Fractal - fractal.py
r"""
Definition
----------
This model calculates the scattering from fractal-like aggregates of spherical
building blocks according the following equation:
.. math::
I(q) = \phi\ V_\text{block} (\rho_\text{block}
- \rho_\text{solvent})^2 P(q)S(q) + \text{background}
where $\phi$ is The volume fraction of the spherical "building block" particles
of radius $R_0$, $V_{block}$ is the volume of a single building block,
$\rho_{solvent}$ is the scattering length density of the solvent, and
$\rho_{block}$ is the scattering length density of the building blocks, and
P(q), S(q) are the scattering from randomly distributed spherical particles
(the building blocks) and the interference from such building blocks organized
in a fractal-like clusters.

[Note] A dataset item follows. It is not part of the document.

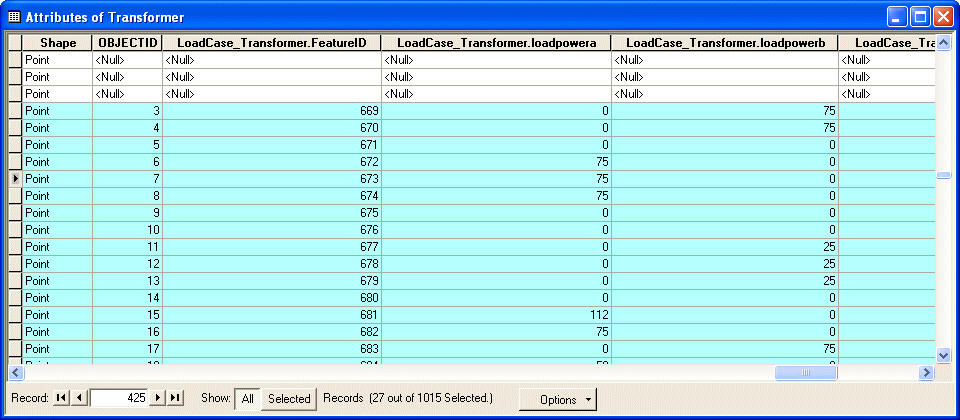This screenshot has height=420, width=960.
Task: Show All records
Action: click(x=246, y=398)
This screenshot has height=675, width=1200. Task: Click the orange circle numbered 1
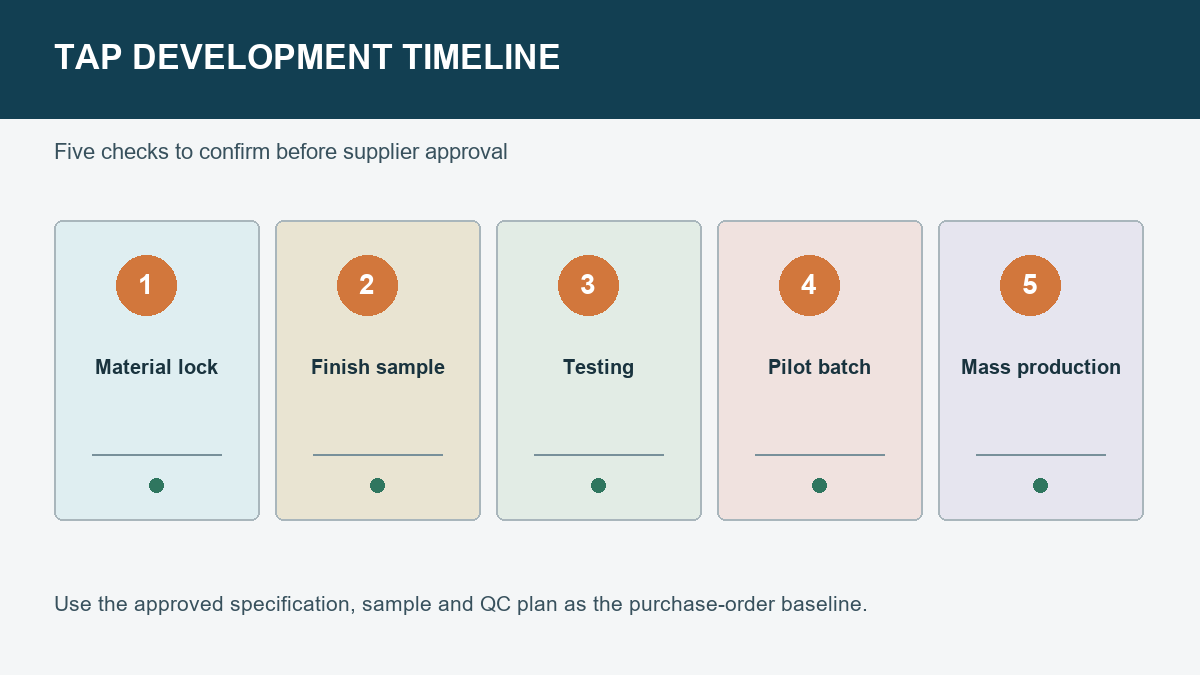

P(q) and S(q) are calculated as:
.. math::
P(q)&= F(qR_0)^2 \\
F(q)&= \frac{3 (\sin x - x \cos x)}{x^3} \\
V_\text{particle} &= \frac{4}{3}\ \pi R_0 \\
S(q) &= 1 + \frac{D_f\ \Gamma\!(D_f-1)}{[1+1/(q \xi)^2\ ]^{(D_f -1)/2}}
\frac{\sin[(D_f-1) \tan^{-1}(q \xi) ]}{(q R_0)^{D_f}}
where $\xi$ is the correlation length representing the cluster size and $D_f$
is the fractal dimension, representing the self similarity of the structure.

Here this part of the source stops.